DOCUMENT EXCERPT
Monday, June 29, 2015

Long Time To Pass


Carrying Ryan in his backpack
I now belong to an exclusive club no one wants to join: parents who have lost a child. “I cannot imagine how you must feel,” say other parents not in the club. Neither could I before it happened but I knew it would be awful, and it is.
What happened wasn’t my worst fear, but close. I feared our son might die alone, and he didn’t. He lingered in the ICU for nine days. During the first five he was in and out of consciousness, knew all his loved ones were with him and had the Last Rites. There’s nothing for me to fear anymore, but sadness and grief have taken fear’s place. Those two will be with me, and my family, a long time I think.
I don’t know which is worse but fear had become familiar. Addiction is a terrible thing, debilitating for the addict, but also for his family and for everyone else who loves him. It’s a progressive disease and a fatal result was inevitable unless he could stop, and he couldn’t. Ten years ago I joined a 12-step group for families of alcoholics and it helped me cope, helped me live with the fear and anxiety. The program reduced but didn’t eliminate those two crippling emotions. Now there are two more with which to wrestle.
With his hamster

We buried our son’s body last week but I know his spirit survives, and I will see him again when my own body finally gives out. That knowledge is a comfort, and will it ultimately trump both sadness and grief. He passed peacefully, even if life offered little peace during his last years. He has eternal peace now. I know that, but sometimes I forget and have to remind myself that he’s in a better place.

Our family was open about what caused Ryan’s death. All of us contributed to his eulogy which my wife bravely read at his funeral mass with me standing beside her. Having done three eulogies in one year, the last being one for my brother at which I got very choked up and could barely get through, I didn’t think myself capable of doing one for my own son. While we were both thinking of whom to ask, my wife declared she was going to deliver it. I told her that morning I believed I could find the strength to do it, but she said no, I want to, and she did. We were all proud of her.

WORK REQUEST A
The blog post about losing a son names the emotions the writer has to wrestle with: the two the 12-step program helped with, and the two more that have since taken their place. List all four.
WORK REQUEST B
Extend the blog post about losing a son, starting after its final sentence.
The records have no connection to the blog post about losing a son.

Items in a dataset
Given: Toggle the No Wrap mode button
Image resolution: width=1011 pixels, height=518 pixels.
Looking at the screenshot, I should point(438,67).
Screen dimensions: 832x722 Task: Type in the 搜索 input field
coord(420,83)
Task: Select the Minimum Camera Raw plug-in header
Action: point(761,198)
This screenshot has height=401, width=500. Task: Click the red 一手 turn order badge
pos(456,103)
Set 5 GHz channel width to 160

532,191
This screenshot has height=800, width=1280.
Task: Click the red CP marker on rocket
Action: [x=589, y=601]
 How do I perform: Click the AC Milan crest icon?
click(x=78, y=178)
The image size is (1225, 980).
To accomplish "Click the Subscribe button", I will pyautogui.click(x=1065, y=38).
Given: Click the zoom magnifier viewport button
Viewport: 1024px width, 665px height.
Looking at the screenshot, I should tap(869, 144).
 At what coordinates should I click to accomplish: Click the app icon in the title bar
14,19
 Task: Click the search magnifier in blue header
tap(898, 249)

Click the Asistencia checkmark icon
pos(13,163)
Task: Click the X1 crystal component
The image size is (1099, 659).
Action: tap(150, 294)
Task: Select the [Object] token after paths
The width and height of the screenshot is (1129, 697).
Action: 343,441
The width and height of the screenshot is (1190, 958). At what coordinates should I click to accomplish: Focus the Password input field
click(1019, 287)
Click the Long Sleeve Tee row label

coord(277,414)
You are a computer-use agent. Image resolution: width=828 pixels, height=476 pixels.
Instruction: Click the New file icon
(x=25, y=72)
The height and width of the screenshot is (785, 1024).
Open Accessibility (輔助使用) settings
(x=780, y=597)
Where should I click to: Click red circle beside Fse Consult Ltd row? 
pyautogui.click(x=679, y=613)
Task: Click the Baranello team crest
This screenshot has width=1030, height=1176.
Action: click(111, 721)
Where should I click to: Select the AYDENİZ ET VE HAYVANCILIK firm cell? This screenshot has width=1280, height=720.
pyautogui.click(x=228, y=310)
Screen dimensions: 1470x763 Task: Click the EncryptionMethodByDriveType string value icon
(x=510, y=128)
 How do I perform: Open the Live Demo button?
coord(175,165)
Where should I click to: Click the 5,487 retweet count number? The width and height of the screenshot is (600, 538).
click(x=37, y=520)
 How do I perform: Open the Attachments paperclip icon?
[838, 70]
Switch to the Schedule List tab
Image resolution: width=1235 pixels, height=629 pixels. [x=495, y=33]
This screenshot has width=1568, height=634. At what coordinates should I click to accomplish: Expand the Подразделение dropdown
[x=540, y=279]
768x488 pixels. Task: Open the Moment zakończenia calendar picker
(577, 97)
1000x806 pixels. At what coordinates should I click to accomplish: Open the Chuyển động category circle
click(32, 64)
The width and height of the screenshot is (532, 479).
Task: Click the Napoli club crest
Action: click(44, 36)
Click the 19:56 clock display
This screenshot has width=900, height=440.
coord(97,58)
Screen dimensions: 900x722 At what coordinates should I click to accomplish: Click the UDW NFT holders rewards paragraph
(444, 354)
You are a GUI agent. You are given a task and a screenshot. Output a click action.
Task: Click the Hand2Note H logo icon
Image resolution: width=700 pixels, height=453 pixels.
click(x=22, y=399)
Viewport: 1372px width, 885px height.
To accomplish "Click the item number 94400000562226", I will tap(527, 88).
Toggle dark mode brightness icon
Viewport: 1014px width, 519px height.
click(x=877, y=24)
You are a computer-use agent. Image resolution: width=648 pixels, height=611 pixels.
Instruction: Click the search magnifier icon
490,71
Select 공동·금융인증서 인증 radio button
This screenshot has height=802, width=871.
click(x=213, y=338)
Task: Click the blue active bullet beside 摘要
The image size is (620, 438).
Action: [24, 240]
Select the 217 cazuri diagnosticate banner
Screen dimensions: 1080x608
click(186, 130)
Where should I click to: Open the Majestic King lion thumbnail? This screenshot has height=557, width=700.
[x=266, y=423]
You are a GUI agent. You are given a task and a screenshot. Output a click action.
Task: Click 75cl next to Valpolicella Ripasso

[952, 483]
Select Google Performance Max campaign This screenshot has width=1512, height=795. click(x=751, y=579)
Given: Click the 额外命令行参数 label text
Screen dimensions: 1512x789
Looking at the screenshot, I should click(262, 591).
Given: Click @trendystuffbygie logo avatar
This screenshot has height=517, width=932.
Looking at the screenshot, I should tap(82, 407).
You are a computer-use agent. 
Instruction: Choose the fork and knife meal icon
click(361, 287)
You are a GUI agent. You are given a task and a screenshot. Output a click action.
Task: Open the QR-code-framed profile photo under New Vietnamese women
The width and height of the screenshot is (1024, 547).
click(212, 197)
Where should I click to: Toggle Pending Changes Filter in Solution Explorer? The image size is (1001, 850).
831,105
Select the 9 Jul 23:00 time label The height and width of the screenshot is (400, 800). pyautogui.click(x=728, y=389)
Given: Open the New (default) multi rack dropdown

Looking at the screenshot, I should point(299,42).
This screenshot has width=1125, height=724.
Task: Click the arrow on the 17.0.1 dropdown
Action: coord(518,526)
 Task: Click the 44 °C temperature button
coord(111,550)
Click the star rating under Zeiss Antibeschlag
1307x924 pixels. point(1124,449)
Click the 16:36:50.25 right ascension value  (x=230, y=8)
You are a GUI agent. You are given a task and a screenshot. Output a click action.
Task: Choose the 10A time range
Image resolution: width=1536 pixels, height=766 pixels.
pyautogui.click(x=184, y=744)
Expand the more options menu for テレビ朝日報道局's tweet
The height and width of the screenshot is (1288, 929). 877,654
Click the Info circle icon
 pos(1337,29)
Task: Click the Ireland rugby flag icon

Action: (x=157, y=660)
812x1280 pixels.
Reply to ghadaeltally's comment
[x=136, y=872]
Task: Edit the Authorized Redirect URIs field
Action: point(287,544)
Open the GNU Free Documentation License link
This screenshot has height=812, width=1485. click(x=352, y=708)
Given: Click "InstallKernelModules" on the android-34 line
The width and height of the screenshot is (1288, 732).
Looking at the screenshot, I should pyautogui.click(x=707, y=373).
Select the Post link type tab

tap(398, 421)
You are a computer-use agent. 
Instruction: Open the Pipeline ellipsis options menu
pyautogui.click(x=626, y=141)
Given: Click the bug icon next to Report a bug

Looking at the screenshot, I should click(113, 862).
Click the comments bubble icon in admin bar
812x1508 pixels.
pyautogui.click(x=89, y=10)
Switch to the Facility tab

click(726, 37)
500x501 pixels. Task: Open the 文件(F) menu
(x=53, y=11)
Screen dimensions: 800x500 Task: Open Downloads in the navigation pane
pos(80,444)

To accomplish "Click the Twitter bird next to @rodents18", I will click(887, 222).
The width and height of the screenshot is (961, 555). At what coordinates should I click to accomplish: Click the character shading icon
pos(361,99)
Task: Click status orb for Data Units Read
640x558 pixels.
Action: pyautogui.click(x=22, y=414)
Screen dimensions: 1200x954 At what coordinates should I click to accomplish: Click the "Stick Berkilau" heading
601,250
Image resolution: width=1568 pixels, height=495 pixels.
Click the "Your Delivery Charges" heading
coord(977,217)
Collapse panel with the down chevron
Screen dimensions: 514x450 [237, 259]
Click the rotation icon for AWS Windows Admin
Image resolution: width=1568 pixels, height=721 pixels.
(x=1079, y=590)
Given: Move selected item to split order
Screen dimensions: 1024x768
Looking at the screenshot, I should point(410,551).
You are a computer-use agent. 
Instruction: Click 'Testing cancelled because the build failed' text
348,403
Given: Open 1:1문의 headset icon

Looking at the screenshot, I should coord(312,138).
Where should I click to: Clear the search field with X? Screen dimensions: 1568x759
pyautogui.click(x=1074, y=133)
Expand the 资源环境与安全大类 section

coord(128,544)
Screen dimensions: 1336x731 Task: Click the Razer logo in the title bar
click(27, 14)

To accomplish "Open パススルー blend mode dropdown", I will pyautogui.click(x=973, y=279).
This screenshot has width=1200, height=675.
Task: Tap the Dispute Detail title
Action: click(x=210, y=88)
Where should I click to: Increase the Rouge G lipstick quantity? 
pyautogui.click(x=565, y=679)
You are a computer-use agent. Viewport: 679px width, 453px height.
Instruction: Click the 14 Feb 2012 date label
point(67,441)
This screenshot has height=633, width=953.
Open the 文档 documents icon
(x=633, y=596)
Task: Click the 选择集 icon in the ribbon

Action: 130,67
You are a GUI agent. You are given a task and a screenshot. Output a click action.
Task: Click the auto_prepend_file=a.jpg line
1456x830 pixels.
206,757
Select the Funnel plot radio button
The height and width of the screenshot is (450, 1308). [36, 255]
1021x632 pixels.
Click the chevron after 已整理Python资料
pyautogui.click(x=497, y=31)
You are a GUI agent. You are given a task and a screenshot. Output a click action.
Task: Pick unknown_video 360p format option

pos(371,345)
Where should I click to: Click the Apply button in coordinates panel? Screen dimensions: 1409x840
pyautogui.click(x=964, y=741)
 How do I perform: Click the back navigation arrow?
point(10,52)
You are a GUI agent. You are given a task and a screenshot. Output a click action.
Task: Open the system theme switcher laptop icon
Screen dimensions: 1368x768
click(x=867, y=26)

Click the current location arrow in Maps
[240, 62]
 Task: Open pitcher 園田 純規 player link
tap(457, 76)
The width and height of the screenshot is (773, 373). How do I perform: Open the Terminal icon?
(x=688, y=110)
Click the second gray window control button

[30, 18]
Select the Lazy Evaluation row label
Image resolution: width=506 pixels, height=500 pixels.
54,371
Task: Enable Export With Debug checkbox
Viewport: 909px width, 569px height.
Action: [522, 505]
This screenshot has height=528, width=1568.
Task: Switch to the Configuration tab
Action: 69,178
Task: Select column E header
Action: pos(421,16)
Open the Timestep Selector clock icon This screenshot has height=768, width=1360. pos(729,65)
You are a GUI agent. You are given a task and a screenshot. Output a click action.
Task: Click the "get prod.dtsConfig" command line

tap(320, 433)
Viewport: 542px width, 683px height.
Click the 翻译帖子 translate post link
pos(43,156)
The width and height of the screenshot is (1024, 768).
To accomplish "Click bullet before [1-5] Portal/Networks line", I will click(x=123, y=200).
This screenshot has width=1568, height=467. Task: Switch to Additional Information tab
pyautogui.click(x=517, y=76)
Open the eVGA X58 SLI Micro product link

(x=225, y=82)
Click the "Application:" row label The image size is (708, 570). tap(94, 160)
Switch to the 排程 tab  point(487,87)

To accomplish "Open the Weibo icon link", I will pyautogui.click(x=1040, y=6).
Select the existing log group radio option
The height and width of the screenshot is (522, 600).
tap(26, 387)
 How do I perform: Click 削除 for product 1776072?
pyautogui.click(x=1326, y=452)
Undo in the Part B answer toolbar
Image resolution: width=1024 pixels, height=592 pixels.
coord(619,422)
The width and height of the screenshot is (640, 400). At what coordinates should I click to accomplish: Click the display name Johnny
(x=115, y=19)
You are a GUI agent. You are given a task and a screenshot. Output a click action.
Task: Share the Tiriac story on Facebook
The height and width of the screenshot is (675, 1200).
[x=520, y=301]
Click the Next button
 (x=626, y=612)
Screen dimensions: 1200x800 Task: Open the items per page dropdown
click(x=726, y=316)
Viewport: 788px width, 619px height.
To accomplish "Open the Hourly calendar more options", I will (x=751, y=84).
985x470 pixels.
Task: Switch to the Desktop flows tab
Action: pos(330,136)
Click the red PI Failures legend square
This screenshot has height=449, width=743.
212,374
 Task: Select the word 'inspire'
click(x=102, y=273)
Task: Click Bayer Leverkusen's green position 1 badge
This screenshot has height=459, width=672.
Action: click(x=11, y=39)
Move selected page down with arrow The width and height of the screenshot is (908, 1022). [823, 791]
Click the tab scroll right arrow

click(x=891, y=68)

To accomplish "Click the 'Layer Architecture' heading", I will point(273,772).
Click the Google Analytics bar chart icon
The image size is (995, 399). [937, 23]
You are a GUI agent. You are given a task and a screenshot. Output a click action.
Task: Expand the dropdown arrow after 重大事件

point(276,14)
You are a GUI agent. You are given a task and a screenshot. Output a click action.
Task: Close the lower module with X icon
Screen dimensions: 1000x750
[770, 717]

TASK ANSWER A
Fear, anxiety, sadness, grief

TASK ANSWER B
As a columnist for twenty-two years, editors have tried to influence me to write more about this or that, but I’ve always written about what was most on my mind any given week — except my son’s addiction. Very often that was what I thought most about, but I’ve never written about it until now. Readers of the newspapers in which this column runs know my son died because his obituary appeared in their pages, but other readers around the country don’t know. Hence, this piece. 
My wife and I are helping each other through this ordeal and I’m grateful to have her. Our children and our grandchildren help too. While we were sitting next to our son’s coffin tearfully listening to the priest’s homily, our four-year-old granddaughter, Lila, came into our pew to hold our hands and console us. She helped enormously. When days later I thanked her, she said: “Friends are supposed to help each other.”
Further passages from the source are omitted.